Other community projects completed by students included collecting 969 items of food during the month of October and filling three-quarters of a bottled water jug with pennies to buy a large quilted blanket for Bullrock, the town’s moose sculpture and mascot.

After some students presented the Rev. Ken Hinkley and Marion Brown with some food items, fourth-graders lugged the boxed goods to Hinkley’s van for delivery to the Dixfield Common Church’s food pantry.

“It’s marvelous what you kids have done,” Brown said.

Hinkley said the student-gathered goods would help feed the 20 to 25 families who rely on the pantry each month.

The blue-and-white blanket, supplied by Big Dee’s Tack and Vet Supplies of Streetsboro, Ohio, cost $80, Richard said. The company donated the cost of lettering the blanket with the words, “Dixfield, A Warm Community That Makes a Difference.”

Students are slated to put the blanket and a pair of blue ear muffs on the giant chainsaw-carved and hand-painted moose at 12:30 p.m. Monday, Nov. 3, at the town common beside Route 2.

Last year, Dixfield Elementary School students collected pennies and donated them to the Washburn-Norlands Living History Center in Livermore.

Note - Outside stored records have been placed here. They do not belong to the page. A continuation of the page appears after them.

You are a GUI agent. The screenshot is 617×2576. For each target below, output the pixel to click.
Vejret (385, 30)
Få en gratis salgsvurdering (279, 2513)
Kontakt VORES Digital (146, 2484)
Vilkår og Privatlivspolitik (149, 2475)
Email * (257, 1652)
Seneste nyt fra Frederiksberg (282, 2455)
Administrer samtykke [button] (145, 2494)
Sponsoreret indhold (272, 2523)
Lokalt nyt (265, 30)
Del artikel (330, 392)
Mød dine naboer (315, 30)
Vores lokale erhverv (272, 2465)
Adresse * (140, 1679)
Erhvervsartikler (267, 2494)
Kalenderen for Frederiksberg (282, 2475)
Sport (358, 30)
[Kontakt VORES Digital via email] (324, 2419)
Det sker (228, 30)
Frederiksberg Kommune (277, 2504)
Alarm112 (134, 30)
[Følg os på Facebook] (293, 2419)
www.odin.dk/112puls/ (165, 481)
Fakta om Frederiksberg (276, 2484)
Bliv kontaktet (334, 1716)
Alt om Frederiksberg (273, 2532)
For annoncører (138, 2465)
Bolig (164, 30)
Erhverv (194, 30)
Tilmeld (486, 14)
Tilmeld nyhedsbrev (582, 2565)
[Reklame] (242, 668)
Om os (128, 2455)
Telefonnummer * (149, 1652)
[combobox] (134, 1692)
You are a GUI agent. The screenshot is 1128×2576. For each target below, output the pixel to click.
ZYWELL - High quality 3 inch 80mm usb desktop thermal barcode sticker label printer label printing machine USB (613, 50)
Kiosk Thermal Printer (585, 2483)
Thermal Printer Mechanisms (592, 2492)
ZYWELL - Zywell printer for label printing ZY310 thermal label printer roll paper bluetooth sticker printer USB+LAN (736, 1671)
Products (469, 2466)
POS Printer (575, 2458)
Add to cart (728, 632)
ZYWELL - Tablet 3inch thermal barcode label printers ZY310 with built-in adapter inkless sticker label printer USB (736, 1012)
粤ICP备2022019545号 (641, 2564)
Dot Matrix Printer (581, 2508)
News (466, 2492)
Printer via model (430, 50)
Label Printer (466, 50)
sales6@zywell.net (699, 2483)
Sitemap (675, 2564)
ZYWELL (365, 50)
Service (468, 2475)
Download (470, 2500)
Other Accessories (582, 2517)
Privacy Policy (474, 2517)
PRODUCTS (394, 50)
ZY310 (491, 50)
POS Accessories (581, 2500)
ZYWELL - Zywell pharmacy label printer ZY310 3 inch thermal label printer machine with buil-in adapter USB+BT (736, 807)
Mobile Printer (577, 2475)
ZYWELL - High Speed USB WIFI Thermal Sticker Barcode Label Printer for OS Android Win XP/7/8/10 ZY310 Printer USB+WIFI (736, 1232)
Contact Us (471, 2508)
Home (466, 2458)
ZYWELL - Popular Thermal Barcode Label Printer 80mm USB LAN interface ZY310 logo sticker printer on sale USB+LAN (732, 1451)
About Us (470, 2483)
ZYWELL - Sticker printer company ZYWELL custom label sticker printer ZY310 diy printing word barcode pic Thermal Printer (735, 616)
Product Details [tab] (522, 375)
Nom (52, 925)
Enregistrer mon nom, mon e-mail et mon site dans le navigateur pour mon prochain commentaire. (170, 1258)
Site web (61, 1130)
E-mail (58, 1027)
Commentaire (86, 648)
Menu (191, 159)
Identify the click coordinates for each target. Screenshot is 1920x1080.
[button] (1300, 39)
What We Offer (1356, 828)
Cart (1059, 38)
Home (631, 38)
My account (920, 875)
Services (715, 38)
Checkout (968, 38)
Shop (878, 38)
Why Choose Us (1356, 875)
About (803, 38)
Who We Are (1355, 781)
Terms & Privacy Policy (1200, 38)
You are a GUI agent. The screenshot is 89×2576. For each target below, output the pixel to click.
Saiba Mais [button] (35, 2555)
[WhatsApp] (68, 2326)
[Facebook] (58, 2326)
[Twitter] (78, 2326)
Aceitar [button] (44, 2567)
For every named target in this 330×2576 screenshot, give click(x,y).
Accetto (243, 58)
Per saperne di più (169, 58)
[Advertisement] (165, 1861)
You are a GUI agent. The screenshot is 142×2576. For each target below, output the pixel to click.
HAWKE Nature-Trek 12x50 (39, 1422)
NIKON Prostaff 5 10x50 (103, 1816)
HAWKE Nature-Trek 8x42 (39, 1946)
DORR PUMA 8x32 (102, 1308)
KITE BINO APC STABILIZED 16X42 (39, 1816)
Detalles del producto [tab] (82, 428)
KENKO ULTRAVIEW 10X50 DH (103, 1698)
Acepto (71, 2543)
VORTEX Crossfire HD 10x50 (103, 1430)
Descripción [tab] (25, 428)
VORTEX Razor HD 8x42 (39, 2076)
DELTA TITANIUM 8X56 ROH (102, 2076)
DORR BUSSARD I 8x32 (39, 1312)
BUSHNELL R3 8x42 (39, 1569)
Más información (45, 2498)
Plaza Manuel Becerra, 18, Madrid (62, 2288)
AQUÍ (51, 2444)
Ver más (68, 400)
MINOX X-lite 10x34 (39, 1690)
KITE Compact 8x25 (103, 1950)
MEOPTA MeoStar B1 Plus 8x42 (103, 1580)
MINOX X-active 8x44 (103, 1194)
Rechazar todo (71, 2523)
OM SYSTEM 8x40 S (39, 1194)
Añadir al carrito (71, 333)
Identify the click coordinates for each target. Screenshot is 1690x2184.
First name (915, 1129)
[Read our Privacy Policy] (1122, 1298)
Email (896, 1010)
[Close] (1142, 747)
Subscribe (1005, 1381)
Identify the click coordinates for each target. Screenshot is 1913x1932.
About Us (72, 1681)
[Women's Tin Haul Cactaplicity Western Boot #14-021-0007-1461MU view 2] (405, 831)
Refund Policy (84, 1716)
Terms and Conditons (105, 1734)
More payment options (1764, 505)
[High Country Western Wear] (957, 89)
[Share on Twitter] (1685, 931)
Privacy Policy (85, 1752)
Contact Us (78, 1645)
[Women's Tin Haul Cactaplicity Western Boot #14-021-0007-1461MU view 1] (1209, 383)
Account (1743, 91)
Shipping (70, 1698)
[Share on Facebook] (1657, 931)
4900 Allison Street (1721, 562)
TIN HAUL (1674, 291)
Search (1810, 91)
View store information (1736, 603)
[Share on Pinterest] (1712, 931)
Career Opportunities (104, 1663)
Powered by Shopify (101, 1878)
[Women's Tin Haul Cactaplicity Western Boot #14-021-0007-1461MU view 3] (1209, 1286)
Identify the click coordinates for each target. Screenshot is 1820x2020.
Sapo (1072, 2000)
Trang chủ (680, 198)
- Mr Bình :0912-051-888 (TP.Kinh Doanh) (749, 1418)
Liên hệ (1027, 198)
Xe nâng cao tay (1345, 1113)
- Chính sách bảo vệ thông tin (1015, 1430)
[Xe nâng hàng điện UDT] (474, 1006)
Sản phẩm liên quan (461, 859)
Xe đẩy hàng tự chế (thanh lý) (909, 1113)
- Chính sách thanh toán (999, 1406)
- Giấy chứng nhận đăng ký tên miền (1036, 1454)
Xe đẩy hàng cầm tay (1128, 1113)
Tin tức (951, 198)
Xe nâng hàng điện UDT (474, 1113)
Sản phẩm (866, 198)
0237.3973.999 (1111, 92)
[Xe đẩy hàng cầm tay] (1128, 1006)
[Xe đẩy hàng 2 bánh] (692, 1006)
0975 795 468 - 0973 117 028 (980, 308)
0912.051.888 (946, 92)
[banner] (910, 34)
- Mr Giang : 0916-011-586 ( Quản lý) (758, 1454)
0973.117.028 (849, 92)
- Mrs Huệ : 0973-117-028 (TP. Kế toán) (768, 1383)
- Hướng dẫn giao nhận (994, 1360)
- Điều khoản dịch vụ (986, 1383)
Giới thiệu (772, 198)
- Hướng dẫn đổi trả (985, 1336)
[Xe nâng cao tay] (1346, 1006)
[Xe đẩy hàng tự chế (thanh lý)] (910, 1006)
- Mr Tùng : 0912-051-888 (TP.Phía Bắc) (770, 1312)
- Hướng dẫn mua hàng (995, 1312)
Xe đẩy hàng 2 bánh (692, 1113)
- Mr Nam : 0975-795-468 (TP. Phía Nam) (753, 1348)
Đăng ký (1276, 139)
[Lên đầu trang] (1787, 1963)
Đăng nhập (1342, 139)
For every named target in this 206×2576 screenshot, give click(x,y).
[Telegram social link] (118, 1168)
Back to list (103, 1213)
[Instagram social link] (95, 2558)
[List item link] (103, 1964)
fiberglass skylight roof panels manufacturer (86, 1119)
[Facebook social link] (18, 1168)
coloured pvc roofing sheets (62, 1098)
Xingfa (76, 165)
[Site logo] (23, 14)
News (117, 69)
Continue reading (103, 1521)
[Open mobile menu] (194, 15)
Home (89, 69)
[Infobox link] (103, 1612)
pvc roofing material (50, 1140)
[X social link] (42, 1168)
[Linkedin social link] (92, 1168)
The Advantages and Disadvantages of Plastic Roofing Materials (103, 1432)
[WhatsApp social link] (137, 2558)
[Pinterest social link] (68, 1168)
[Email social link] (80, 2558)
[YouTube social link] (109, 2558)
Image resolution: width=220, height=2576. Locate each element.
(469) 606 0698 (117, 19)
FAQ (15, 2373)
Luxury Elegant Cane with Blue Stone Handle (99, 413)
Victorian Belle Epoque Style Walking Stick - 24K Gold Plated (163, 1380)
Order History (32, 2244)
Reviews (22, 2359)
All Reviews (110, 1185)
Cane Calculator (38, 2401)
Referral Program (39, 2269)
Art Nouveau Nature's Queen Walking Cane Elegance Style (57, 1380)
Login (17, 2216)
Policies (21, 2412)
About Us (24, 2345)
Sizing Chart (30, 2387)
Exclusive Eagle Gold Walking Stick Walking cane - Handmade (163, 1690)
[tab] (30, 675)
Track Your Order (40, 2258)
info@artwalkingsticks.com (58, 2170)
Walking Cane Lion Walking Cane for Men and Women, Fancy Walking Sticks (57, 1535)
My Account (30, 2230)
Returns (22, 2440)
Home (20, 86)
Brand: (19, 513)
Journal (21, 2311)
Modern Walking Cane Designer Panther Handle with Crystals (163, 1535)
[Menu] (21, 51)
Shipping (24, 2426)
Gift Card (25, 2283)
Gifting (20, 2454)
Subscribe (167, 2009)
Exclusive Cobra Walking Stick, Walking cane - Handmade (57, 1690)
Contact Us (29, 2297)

“We have so much given to us from the community, that we wanted to give back,” Richard added.

The school also presented Tim Hanson of Dixfield with a plaque honoring his community service work and for helping to rejuvenate SAD 21 athletic fields at Harlow Park.

“We want to congratulate Tim for making a difference in this community and for his endless hours of work and effort to make Harlow Park a place we can be proud of,” Richard added.

Superintendent Thomas Ward also acknowledged Hanson’s work, saying that he “made a major difference in what he did for Harlow Park.”

The schoolchildren closed out the assembly with a rousing song before boarding buses and heading home.